You said you are looking for an apartment - the only apartments I know of are on the beach side of Las Marinas and seem to be a bit ghost-town like out of season and about a 10 minute walk to the village. Most of the properties in 'real Pobs' are villas or terraced houses and the village side of Las Marianas is a proper residential area with a wide range of nationalities - Spanish, German, Norwegian, Dutch, British are the ones we have met so far.

Jalon is lovely, only a thirty minute drive from here - and so, yes maybe t is too far from the beach, or if you are super-fit you could cycle, but there are a lot of mountains!


----------



## Lovemydogs (Aug 8, 2019)

Thank you Simon! Els Poblets sounds perfect. I will put that one on my list. Access to Denia via cycle path is great. When you live in the village of Els Poblets is it easy to walk to the beach?
Is it nice for holiday also for renting out?
Excuse for my bad English, I do speak but never write.

Tanx again, Rosa


----------



## Lovemydogs (Aug 8, 2019)

Simon, do you know the area Marina Alta, I saw a new apartment there sold by bank.
And Calle Marinas 8 km? Tanx! (Thanks ;-)


----------



## Simply Simon (Jan 18, 2019)

Lovemydogs said:


> Thank you Simon! Els Poblets sounds perfect. I will put that one on my list. Access to Denia via cycle path is great. When you live in the village of Els Poblets is it easy to walk to the beach?
> Is it nice for holiday also for renting out?
> Excuse for my bad English, I do speak but never write.
> 
> Tanx again, Rosa


Walk to the beach is easy, we do it every day. I don't know about rental, the pizza restaurant was full last night and they looked like tourists, but you'd need t check that out.

Marina Alta is the name for all round here Denia, Xabia, Calpe, Jalon, Els Poblets etc. I think Calle (les) Marinas is the road that runs from Denia to Devesses, about 10ks long, that's the 'beach side road where I said all the apartments are, some are nice, you really need to visit and see if you like it. If you base yourself in Denia you can check out the whole Marina Alta area. Some people want more action, different amenities, scenery etc.

Personally I don't see our house as an investment, it's our home, you might be better off looking in a more touristy area and you definitely need some advice from someone who knows about buying as an investment. Good luck.


----------



## Pesky Wesky (May 10, 2009)

Simply Simon said:


> Personally I don't see our house as an investment, it's our home, you might be better off looking in a more touristy area and you definitely need some advice from someone who knows about buying as an investment. Good luck.


Different people have different needs/ expectations, but I think it's a little risky, in Spain at least, to think of your house as an investment. As Simply Simon says, a house is a home. That's its primary function. Classifying it as a investment is another, higher step.


----------



## Lovemydogs (Aug 8, 2019)

Simon Tanx again. We are planning a holiday in Denia.

● **Records for locating described items**:
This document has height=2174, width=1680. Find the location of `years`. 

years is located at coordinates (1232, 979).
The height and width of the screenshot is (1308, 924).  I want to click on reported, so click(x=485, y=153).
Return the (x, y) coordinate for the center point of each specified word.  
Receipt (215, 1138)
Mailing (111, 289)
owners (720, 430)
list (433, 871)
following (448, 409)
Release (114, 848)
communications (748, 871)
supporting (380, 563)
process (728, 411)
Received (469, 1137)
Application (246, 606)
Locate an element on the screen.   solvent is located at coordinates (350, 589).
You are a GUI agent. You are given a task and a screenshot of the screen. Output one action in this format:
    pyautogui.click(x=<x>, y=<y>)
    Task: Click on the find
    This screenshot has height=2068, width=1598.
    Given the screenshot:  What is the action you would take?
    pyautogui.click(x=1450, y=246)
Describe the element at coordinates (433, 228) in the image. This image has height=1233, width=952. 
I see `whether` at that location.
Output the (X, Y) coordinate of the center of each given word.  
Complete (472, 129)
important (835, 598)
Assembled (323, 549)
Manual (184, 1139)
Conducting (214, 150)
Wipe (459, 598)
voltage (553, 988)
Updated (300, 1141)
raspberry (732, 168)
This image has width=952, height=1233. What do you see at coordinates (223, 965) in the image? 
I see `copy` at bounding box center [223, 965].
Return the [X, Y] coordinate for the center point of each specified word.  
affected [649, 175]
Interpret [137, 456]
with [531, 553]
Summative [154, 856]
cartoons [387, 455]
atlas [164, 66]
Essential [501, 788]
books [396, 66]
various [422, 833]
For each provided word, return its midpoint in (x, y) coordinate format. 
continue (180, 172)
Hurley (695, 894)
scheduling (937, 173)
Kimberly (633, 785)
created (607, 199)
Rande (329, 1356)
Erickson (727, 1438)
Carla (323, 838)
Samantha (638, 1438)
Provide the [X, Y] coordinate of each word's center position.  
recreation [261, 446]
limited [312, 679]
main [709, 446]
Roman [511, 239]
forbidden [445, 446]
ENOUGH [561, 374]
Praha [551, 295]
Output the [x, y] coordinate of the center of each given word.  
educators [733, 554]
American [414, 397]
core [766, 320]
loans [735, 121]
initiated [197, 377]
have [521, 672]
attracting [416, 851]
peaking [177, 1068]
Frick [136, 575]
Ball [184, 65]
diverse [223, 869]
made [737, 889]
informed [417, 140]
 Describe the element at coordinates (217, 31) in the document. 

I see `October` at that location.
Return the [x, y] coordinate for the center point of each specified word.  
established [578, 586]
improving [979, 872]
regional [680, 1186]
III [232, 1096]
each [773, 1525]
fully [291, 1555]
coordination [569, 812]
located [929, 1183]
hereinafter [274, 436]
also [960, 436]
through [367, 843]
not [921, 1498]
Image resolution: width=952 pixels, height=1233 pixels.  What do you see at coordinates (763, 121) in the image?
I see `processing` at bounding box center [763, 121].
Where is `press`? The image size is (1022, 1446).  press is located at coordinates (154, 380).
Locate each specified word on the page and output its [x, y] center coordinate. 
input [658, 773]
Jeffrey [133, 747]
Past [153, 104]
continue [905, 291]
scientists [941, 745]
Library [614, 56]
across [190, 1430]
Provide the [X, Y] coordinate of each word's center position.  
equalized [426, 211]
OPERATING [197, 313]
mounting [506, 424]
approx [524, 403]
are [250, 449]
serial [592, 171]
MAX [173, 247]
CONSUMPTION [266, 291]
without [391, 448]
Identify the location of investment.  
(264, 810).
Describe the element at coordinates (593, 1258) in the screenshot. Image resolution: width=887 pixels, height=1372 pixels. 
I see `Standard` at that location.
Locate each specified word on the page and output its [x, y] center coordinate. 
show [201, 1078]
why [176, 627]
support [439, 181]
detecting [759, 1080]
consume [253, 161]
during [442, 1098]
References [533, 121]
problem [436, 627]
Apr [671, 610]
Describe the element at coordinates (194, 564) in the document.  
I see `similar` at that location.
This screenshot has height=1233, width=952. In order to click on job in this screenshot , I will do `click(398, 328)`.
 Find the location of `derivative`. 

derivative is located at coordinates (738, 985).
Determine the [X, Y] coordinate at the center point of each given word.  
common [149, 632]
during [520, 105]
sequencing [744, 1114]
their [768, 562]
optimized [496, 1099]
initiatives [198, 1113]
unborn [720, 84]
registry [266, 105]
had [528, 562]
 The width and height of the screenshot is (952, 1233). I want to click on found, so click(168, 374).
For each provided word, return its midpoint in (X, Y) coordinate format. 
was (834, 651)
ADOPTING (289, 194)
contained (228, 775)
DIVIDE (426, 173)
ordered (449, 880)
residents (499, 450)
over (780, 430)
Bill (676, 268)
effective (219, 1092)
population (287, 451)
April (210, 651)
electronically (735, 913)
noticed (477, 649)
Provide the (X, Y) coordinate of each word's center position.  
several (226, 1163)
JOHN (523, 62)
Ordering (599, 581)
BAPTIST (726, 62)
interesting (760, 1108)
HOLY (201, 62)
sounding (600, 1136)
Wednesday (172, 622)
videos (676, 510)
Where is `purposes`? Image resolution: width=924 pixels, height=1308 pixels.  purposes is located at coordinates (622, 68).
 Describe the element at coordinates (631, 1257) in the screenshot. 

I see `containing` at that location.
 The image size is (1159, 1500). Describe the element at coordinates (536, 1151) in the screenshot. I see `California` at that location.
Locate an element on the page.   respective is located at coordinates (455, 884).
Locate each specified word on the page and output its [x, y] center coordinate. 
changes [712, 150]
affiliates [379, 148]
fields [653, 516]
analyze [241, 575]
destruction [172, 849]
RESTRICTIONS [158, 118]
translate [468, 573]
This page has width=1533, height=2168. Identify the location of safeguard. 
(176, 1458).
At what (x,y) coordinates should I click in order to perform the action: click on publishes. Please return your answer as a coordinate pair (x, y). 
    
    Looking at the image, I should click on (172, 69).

● **Requests**:
a) Answer these from the Els Poblets thread:
(i) About how long is the walk from the beach-side apartments of Las Marinas to the village?
(ii) How long is the drive to Jalon?
(iii) About how long is the road that Simon thinks Calle (les) Marinas is?
b) Put this sentence from the Els Poblets thread into Spanish: "Walk to the beach is easy, we do it every day."
c) Print the stretch of the Els Poblets thread from "Different people have" through "holiday in Denia.".
Nothing in those lines is needed for the work on the Els Poblets thread.

● **Answers by task**:
a)
(i) About 10 minutes.
(ii) Thirty minutes.
(iii) About 10 km.

b) Ir andando a la playa es fácil, lo hacemos todos los días.

c)
Different people have different needs/ expectations, but I think it's a little risky, in Spain at least, to think of your house as an investment. As Simply Simon says, a house is a home. That's its primary function. Classifying it as a investment is another, higher step.


----------



## Lovemydogs (Aug 8, 2019)

Simon Tanx again. We are planning a holiday in Denia.